#### [Written request A]
Translate this sentence from the passage on vowel history into Spanish: "However, the change didn't occur at the same time for all of them."
#### [Written request B]
Answer these questions from the passage on vowel history:
(i) What was the Middle English pronunciation of "food"?
(ii) Which two words shifted to /ʊ/ earlier than "good" did?
(iii) Which word is cited as still being pronounced /pʊt/?

#### [Document passage]
=====
Originally Posted by
hagivn
Why _ood of food is pronounced u: and _ood of good is pronounced ʊ?
I'll try to say something about the origin of this difference. My knowledge is limited, so all I can offer is an outline.
The spelling of "food", "good" and "blood" reflects their pronunciation in Middle English, which was /fo:d/, /go:d/ and /blo:d/ respectively. The Great Vowel Shift changed them to /fu:d/, /gu:d/ and /blu:d/. Then splittling started. For some reason, which I don't know, English speakers started to shorten the vowel in some of the "oo" words, but not all. "Food" and "mood" are among those which remained the same; "good", "blood", "flood" are examples of those which changed.
However, the change didn't occur at the same time for all of them. "Blood" and "flood" became /blʊd/ and /flʊd/ earlier than "good" became /gʊd/. Because of that "blood" and "flood" were there when the so-called foot-strut split started.
The foot-strut split was (and still is) about changing /ʊ/ to /ʌ/ in some words. (The history of this split is more complex than that, but it's rather irrelevant here.) For example, "cut", which was pronounuced /kʊt/, became /kʌt/. Again, this didn't occur for all words. "Put", for example, is still /pʊt/. But it did happen to "blood" and "flood" which were, as I said, /blʊd/ and /flʊd/ at that point. The foot-strut split changed them to /blʌd/ and /flʌd/.
=====
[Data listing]
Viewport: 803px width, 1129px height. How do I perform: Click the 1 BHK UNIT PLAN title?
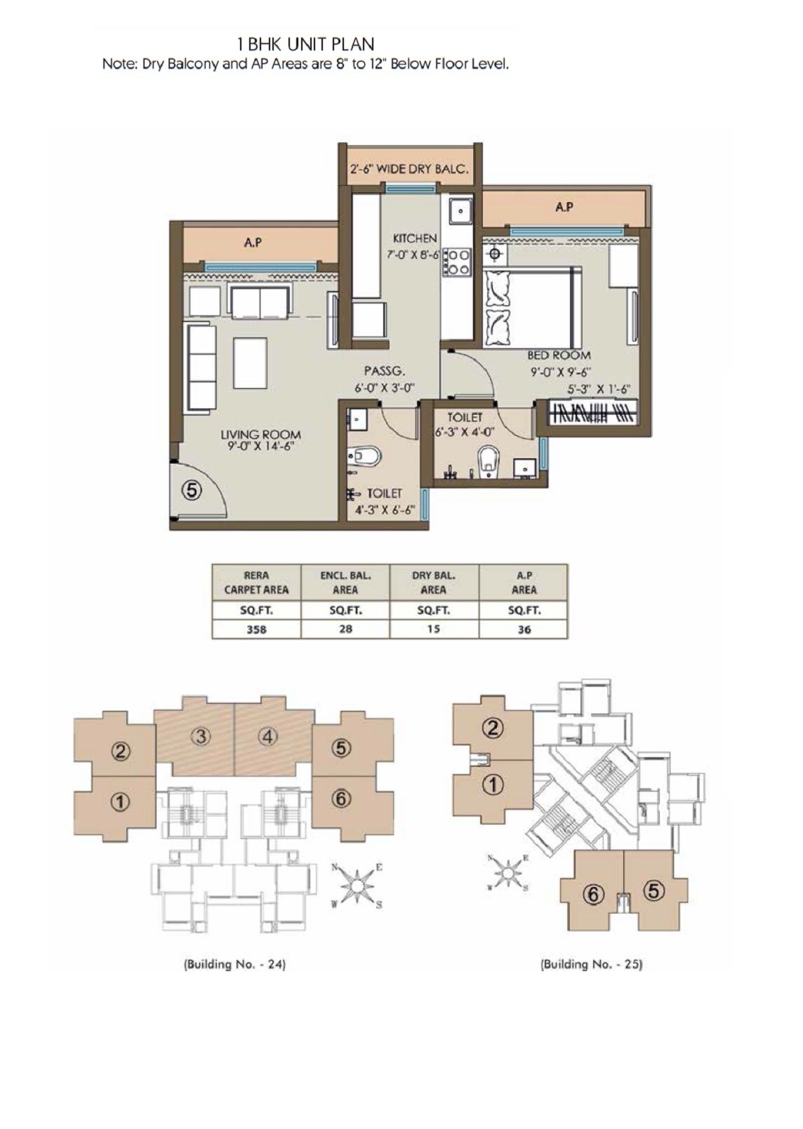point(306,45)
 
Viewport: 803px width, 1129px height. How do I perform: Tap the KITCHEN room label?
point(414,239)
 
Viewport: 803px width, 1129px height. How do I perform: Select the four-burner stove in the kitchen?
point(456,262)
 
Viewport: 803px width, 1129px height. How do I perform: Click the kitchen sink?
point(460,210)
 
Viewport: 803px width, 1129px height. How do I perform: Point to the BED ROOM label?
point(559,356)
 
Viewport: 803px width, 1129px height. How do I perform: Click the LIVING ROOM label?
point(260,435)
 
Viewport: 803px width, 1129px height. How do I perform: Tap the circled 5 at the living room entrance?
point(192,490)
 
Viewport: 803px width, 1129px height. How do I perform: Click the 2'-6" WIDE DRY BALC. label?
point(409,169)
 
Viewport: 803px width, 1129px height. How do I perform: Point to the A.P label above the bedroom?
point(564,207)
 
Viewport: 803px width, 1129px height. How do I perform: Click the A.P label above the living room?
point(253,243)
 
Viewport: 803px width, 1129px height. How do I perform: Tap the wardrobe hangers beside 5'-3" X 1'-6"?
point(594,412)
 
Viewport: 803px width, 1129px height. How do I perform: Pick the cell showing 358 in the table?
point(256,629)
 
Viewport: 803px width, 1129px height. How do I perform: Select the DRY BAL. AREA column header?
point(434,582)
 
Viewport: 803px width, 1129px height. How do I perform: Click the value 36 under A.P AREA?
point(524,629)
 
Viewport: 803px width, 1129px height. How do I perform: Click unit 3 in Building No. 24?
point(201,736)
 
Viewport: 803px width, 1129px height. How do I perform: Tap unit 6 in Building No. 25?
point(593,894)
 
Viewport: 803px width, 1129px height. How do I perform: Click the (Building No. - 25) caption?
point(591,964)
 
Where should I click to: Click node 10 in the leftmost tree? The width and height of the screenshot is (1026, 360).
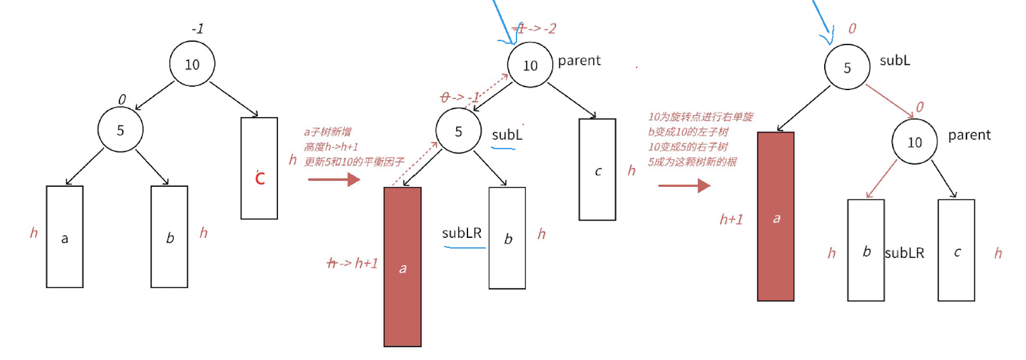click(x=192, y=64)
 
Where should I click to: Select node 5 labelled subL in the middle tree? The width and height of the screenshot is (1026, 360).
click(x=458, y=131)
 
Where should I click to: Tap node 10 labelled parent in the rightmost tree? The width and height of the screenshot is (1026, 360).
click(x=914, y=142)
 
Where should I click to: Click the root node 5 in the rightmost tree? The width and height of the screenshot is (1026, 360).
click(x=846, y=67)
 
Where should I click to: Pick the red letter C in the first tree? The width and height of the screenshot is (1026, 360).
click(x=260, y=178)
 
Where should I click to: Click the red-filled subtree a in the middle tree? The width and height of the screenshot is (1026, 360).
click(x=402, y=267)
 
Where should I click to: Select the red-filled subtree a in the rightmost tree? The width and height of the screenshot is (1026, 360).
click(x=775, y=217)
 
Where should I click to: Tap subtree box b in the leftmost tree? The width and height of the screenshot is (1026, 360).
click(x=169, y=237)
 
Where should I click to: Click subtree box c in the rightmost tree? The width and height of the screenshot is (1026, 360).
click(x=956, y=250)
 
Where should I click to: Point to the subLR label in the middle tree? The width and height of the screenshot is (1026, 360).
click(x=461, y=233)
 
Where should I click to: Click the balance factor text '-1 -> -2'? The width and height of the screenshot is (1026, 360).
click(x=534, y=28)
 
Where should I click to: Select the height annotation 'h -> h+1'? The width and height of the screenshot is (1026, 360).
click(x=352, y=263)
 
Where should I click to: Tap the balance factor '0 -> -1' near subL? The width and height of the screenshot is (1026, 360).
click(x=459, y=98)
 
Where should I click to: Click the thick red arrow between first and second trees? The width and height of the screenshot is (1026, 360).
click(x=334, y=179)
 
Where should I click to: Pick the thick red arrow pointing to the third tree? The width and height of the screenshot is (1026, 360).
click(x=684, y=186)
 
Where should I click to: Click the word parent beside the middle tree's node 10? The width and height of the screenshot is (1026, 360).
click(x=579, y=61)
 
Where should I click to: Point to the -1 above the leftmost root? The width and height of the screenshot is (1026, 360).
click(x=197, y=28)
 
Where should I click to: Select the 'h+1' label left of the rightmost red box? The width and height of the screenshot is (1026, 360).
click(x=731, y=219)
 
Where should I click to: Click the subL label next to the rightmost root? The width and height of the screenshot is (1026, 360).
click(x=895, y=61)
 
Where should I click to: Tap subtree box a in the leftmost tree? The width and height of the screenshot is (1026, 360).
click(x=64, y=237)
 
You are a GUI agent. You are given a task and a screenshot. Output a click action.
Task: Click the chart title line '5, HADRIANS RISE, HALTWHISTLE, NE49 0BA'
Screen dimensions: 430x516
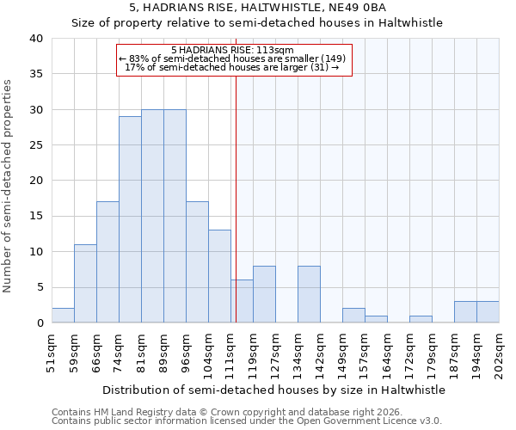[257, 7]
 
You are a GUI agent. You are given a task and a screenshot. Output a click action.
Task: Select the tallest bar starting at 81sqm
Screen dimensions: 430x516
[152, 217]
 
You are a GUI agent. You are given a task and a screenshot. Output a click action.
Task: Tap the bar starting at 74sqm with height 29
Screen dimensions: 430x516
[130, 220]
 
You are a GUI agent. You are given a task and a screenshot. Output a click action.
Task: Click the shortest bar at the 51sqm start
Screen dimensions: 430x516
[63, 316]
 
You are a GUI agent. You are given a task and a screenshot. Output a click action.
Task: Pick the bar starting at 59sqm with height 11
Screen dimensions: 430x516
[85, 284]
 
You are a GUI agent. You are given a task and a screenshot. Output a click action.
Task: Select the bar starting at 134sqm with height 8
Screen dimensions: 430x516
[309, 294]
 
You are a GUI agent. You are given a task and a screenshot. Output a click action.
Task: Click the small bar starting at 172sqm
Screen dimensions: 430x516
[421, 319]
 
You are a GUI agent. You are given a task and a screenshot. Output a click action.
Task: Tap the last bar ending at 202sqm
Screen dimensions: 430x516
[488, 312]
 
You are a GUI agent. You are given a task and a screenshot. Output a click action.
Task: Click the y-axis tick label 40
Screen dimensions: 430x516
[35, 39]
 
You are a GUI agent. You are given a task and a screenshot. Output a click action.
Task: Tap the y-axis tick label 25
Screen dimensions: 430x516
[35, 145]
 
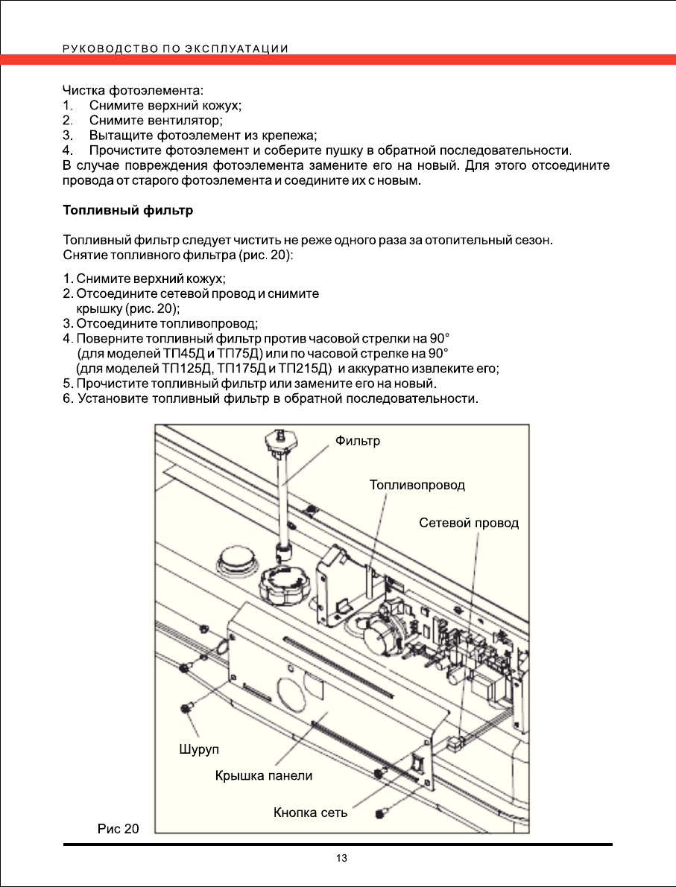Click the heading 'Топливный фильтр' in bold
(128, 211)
=====
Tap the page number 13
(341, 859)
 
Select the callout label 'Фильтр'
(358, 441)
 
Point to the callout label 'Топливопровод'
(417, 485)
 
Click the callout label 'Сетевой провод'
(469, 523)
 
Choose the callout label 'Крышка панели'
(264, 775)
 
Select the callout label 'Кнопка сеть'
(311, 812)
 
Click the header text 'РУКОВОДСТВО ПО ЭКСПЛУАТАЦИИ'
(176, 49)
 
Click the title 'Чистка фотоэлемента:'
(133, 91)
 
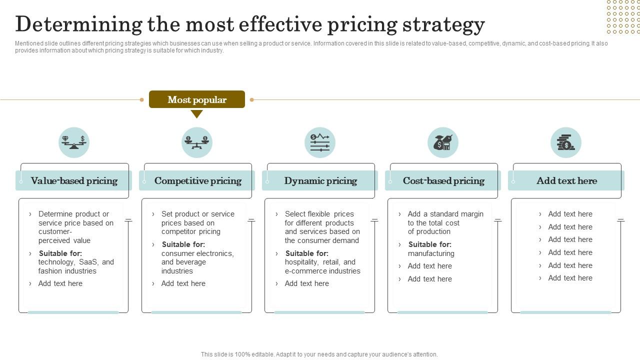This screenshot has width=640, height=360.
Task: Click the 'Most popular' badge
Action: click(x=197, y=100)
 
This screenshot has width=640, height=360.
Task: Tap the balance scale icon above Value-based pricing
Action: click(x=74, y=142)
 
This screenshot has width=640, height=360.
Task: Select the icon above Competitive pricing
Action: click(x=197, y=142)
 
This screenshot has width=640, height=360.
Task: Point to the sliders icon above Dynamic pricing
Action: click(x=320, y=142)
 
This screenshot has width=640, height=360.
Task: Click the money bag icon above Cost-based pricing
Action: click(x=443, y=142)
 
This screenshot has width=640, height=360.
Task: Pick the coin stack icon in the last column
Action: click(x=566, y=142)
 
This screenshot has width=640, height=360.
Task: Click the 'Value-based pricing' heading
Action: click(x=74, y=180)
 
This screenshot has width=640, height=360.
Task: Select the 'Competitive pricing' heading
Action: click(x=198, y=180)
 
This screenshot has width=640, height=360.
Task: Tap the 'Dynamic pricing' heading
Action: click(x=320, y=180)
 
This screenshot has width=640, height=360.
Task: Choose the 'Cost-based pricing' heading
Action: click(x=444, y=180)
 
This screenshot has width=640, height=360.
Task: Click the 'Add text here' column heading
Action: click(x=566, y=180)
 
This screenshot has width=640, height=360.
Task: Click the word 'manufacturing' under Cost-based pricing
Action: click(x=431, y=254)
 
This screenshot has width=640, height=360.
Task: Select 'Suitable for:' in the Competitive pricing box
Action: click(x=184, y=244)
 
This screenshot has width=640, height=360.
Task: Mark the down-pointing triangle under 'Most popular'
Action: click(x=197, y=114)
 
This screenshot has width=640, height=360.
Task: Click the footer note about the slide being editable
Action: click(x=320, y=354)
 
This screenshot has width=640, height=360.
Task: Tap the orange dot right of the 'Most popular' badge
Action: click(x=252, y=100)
=====
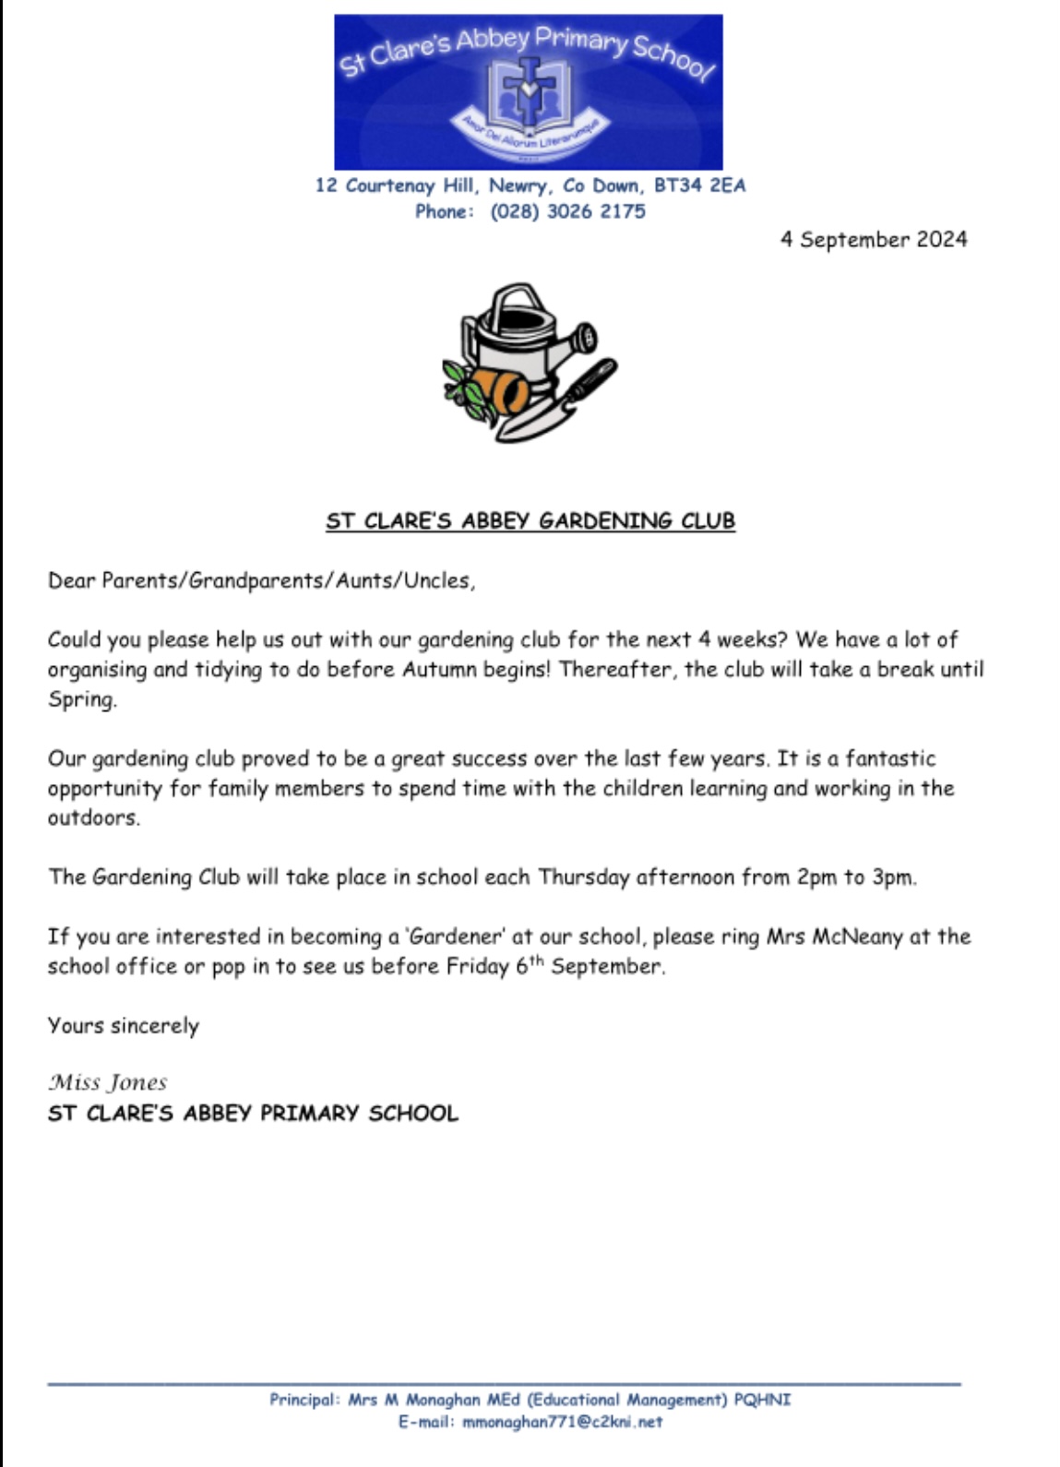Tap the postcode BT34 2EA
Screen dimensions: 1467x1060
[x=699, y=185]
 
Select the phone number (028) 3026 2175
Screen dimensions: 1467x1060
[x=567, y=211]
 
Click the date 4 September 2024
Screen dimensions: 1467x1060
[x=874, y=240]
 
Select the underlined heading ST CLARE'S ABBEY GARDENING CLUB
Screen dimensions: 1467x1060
=====
#### [Full answer A]
Sin embargo, el cambio no se produjo al mismo tiempo en todas ellas.

#### [Full answer B]
(i) /fo:d/
(ii) "Blood" and "flood"
(iii) "Put"